Incubare la sospensione su ghiaccio per un'ora, vorticando ogni 10 minuti. Centrifugare la sospensione a 14.000 G per 15 minuti e raccogliere il surnatante. Incubare una volta 10 alla potenza di sei cellule intere inattivate di mycobacterium tuberculosis con 50 microlitri di estratto proteico da una volta a 10 alla potenza di sei macrofagi durante la notte a quattro gradi Celsius in un supporto per microprovette rotante.
Il giorno successivo, per colorare il complesso proteico batterico, aggiungere l'anticorpo anti-SLAMF1 umano al microtubo, agitare la miscela e incubare per una notte per 30 minuti a quattro gradi Celsius al buio. Dopo aver lavato i complessi proteici batterici con FACS, risospenderli nel tampone FACS e acquisire il campione su un citometro a flusso. Utilizzando una pinzetta chirurgica a muso rotondo, posizionare dei vetrini di copertura rotondi da 12 millimetri nei pozzetti di una piastra di coltura a 24 pozzetti.
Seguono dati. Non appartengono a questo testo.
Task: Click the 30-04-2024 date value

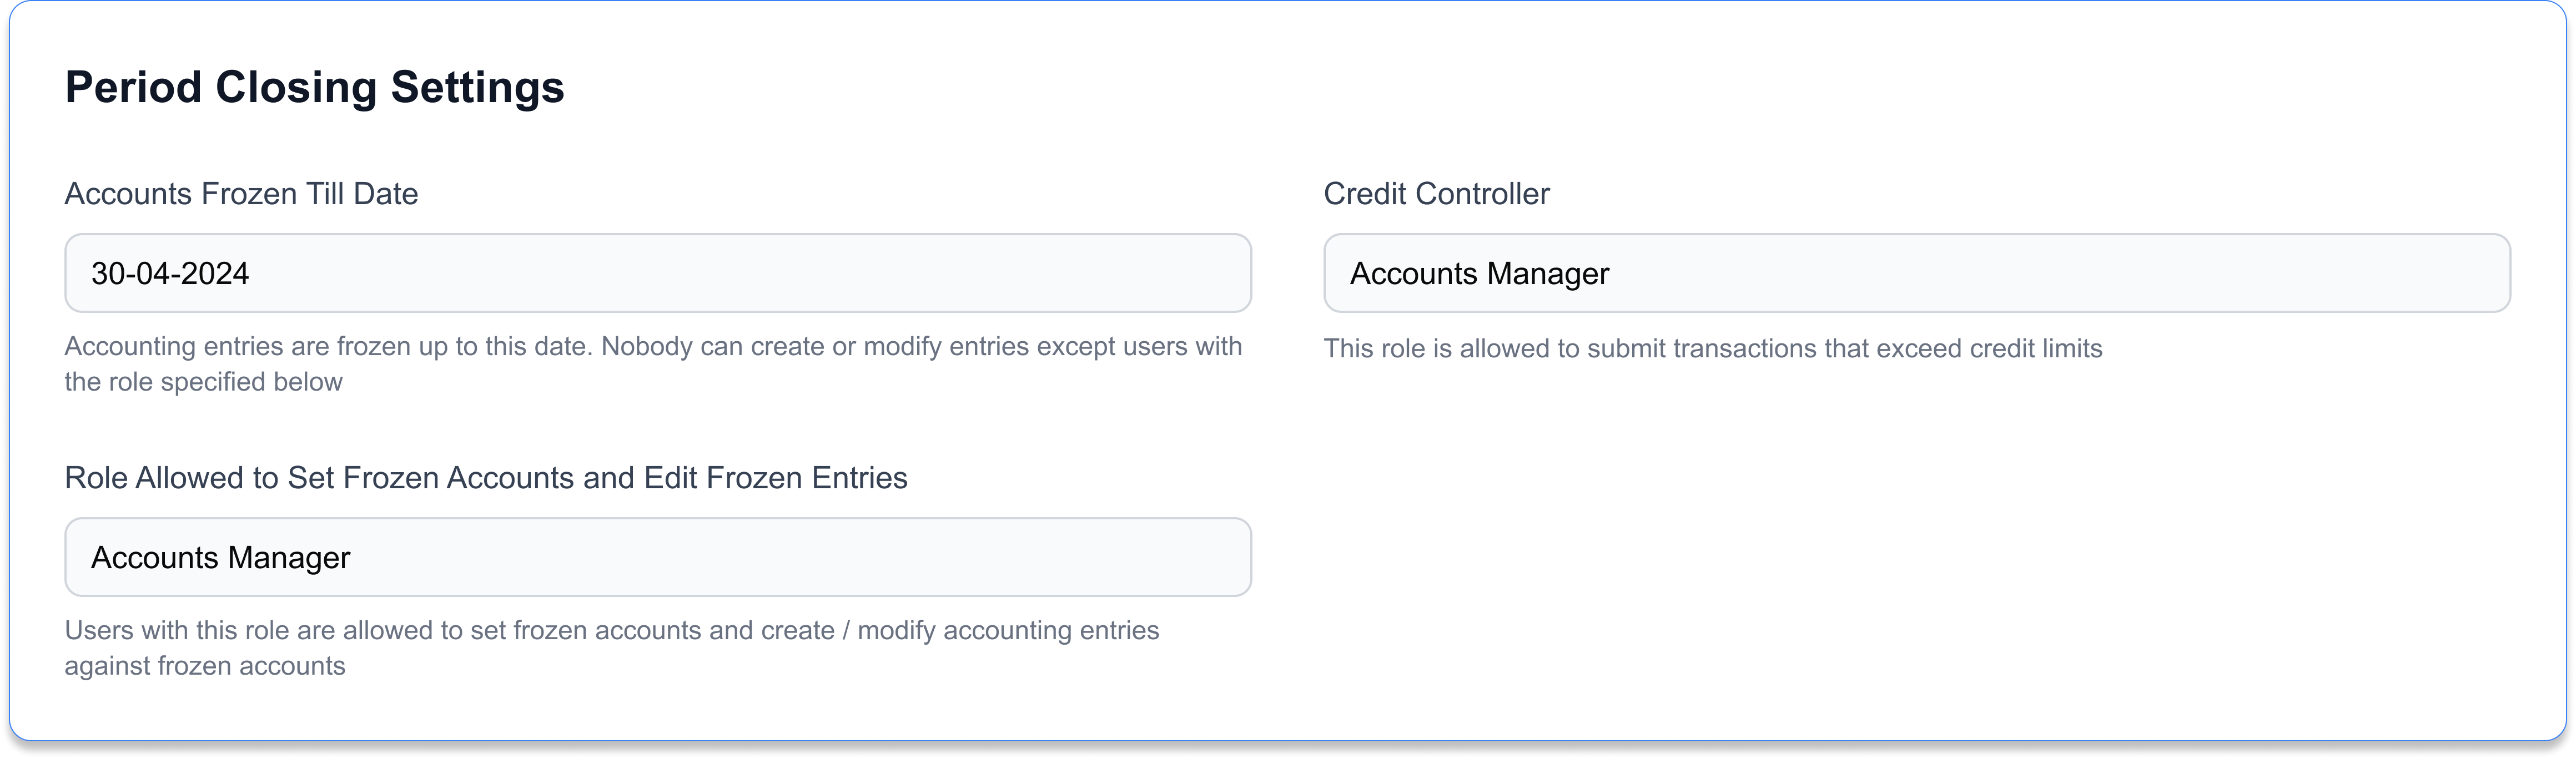Action: point(170,274)
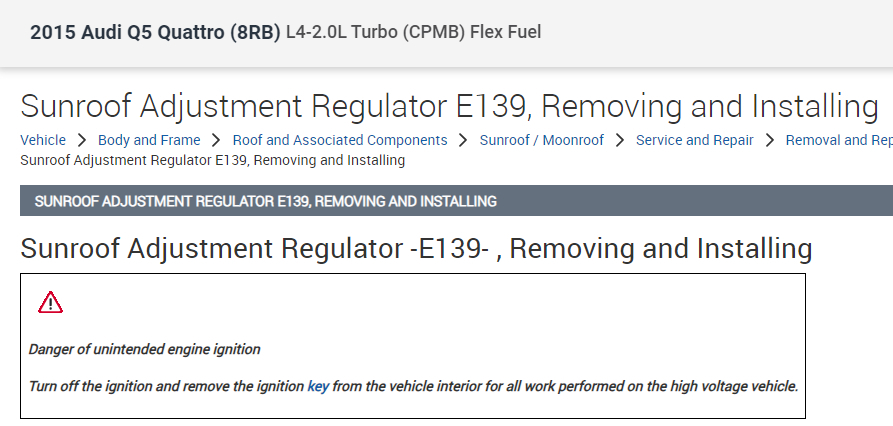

Incubare il vetrino coprioggetto con gli antigeni della rodamina del mycobacterium tuberculosis per un'ora a 37 gradi Celsius. Dopo l'incubazione, aggiungere 100 microlitri di estratto proteico diluito in 300 microlitri di PBS e incubare per due ore a temperatura ambiente agitando. Avvolgere il coperchio della piastra di coltura con una pellicola di paraffina.
Aggiungere una goccia da 60 microlitri di anticorpo primario anti SLAMF1 precedentemente titolato sul coperchio coperto di film di paraffina. Rimuovere con cautela il vetrino coprioggetto dalla piastra utilizzando pinzette chirurgiche e aghi a punta fine curva. Dopo l'incubazione con la soluzione di anticorpi primari e secondari, rimuovere il liquido in eccesso e montare il vetrino coprioggetto su una goccia di liquido di montaggio posta su un vetrino.
Posizionare il vetrino sotto un microscopio a fluorescenza e osservare le cellule utilizzando filtri appropriati. I monociti sono stati isolati con successo da PBMC con una purezza del 95% o superiore e i macrofagi derivati dai monociti sono stati generati dopo l'adesione e la coltura notturna. L'espressione di superficie di SLAMF1 è stata indotta nei macrofagi stimolati con antigeni del Mycobacterium tuberculosis e i suoi livelli sono stati confermati mediante citometria a flusso.
L'interazione tra SLAMF1 e le cellule intere del mycobacterium tuberculosis è stata dimostrata utilizzando un saggio di cross-linking seguito da citometria a flusso. L'interazione tra gli antigeni SLAMF1 e Mycobacterium tuberculosis è stata visualizzata utilizzando la microscopia a fluorescenza con la co-localizzazione confermata da immagini unite.